Some entries follow. Reproduce exactly the lines starting at the one with "Open the File menu" and stopping after the one with "Task: Click the top post author's avatar".

>>>>

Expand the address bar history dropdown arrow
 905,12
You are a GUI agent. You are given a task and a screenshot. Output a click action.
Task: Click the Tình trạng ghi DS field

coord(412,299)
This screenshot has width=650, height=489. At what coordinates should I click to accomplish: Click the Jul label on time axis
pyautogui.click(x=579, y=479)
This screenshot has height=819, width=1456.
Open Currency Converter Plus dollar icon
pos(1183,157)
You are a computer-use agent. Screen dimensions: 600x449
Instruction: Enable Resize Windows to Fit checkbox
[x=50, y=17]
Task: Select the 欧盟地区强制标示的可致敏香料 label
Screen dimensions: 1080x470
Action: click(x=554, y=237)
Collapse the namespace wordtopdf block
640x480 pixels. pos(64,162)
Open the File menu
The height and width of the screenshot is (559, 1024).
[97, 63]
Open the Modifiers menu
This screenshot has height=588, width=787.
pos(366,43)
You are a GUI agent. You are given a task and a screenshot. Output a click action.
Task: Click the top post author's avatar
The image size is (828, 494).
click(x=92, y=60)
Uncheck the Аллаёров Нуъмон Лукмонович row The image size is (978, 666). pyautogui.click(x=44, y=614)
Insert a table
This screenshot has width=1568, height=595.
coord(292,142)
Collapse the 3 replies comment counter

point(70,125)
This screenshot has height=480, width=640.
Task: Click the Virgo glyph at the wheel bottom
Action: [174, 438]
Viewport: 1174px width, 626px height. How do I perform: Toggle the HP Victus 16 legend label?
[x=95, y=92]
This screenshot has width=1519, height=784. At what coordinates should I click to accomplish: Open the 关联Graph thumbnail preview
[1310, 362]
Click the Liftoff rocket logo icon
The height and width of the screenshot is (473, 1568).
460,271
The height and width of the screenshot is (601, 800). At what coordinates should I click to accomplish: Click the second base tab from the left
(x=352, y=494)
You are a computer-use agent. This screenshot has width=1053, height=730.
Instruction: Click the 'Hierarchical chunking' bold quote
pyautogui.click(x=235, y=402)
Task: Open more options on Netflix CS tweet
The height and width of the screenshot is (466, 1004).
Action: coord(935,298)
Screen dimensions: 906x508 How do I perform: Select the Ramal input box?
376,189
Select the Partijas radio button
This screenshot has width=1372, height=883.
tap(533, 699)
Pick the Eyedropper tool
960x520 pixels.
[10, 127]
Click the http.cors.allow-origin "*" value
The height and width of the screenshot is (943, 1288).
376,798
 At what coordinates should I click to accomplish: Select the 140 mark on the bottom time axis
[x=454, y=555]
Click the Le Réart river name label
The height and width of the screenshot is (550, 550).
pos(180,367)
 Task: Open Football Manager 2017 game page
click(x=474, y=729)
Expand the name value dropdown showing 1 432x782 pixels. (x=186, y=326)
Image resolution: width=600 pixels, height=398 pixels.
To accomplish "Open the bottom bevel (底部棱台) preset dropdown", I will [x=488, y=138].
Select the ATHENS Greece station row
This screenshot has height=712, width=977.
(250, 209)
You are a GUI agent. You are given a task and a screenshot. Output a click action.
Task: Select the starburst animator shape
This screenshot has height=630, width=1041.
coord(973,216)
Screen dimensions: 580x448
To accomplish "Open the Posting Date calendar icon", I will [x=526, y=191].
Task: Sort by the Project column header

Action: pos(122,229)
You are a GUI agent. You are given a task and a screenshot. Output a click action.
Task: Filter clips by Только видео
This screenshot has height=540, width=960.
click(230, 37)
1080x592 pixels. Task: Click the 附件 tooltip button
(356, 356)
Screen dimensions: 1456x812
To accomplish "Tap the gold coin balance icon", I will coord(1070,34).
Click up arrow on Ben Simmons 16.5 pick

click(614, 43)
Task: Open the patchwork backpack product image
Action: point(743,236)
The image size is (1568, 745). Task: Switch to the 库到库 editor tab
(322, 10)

<<<<

• ANSWER SPACE
Open the File menu
The height and width of the screenshot is (559, 1024).
[97, 63]
Open the Modifiers menu
This screenshot has height=588, width=787.
pos(366,43)
You are a GUI agent. You are given a task and a screenshot. Output a click action.
Task: Click the top post author's avatar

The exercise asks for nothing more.